• Constats ou fables, les chansons d'Hélène Grandsire...

     

    - Michel Kemper, 18.03.15, NosEnchanteurs, le quotidien de la Chanson  

    Hélène Grandsire, millésime 2014, à nouveau grande cuvée.

    Elle, c’est bien simple, c’est un disque par an, avec une régularité de métronome. Sa récolte de l’année, comme le ferait un apiculteur, comme je le fais pour mes confitures. Toujours en piano-voix, affublé chaque fois du millésime de l’année écoulée. Il y a le cru 2011, le 2012, le 2013… Voici le 2014. Elle, c’est Hélène Grandsire. Visiblement les programmateurs ne la connaissent pas encore, n’ont pas fait le déplacement (qu’ils se dépêchent, le prix de l’essence va bien un jour remonter et ça leur sera plus difficile alors).

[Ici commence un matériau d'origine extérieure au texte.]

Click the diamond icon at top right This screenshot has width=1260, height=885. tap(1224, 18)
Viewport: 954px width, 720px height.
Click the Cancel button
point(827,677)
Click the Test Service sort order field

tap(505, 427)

C’est d’ailleurs son objectif désormais que, même en plein marasme, trouver des lieux pour faire vivre son art, pour simplement chanter.

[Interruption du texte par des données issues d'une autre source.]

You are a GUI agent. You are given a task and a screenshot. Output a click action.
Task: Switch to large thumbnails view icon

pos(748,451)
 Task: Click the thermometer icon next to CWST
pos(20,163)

    Pour vous la situer – on vous la situe toujours ainsi – elle est un peu dans la veine d’une Véronique Pestel. Et de tas de gens de cette famille que, parfois, Hélène Grandsire interprète. Cette fois-ci, c’est Pierre Louki (Grand-père) et Michèle Bernard (Quatre-vingts beaux chevaux). Le reste des titres sont, comme à l’accoutumée, de son mari, Jimmy Grandsire. Elle, se réserve les compositions, le piano et l’interprétation.

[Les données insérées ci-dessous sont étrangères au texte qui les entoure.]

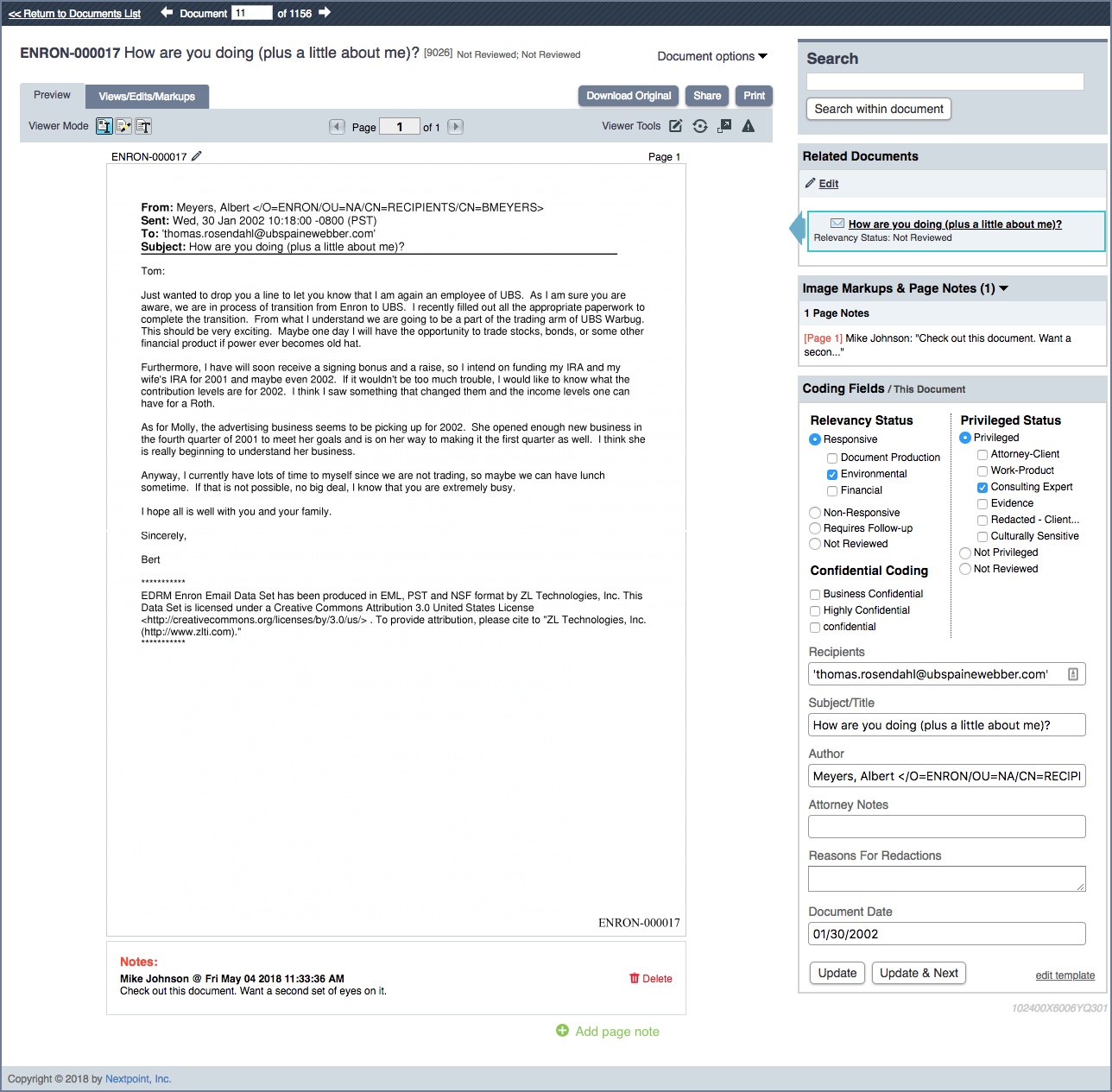The height and width of the screenshot is (1092, 1112).
Task: Click the Update & Next button
Action: pos(919,973)
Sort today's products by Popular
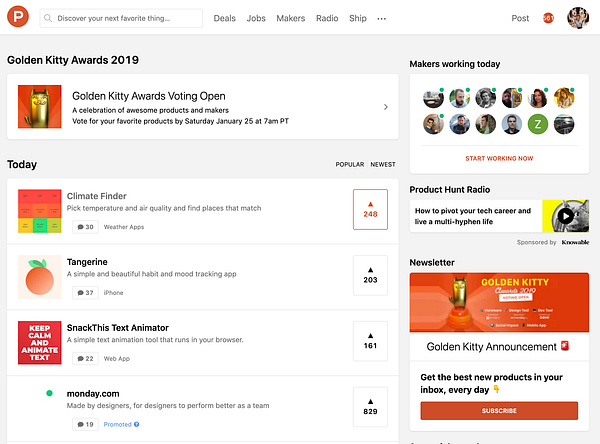The image size is (600, 444). 350,165
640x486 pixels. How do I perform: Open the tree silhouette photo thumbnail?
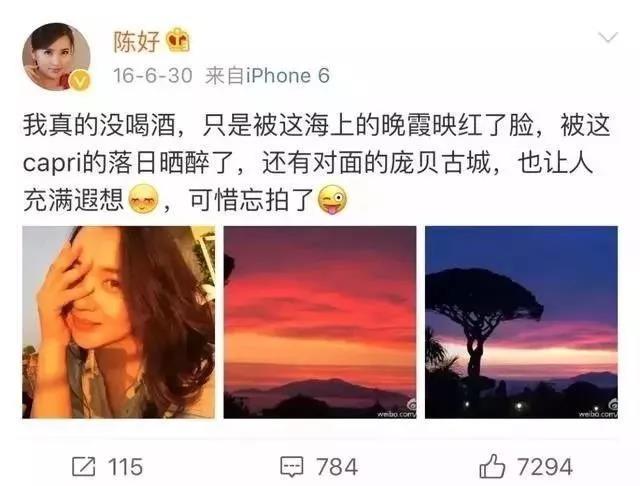(x=521, y=322)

    Pour elle, ces quatre opus consécutifs ne sont pas précisément des albums (et pourtant…) mais plutôt une collection de chansons mises en musique et enregistrées au rythme des années. Sans doute comme on tient un journal qu’au final le public peut lire, un journal à quatre mains.

    Ça commence par une fable, pas très éloignée de La ferme des animaux d’Orwell : « Ces animaux apprivoisés / Toujours productifs et dociles / Tous les matins s’en vont bosser / Pour régler la dette, serviles (…) Se pourraient-il qu’un beau matin / Les animaux sortent du bois / Chantant Aux armes etc. ». Le ton est donné, la poésie des Grandsire est mutine, actrice du temps présent, sur tous les terrains (de) vers, de la révolte comme de la tendresse (« Il y a des chansons cachées dans les corsages… ») fut-elle délicieusement coquine (écoutez les petits jeux de Jeanne et Jean…). Constats ou fables, ses chansons sont des modèles de précision, de concision.

    Un piano-voix succédant à d’autres pianos-voix, ça pourrait paraître répétitif. Sauf que chaque livraison est au moins aussi passionnante que la précédente, que chaque chanson est une histoire dans laquelle on s’installe confortablement. Même en se faisant rasade des millésimes antérieurs, à l’orchestration de fait intemporelle, certain alors que c’est bien une œuvre qui se construit année après année.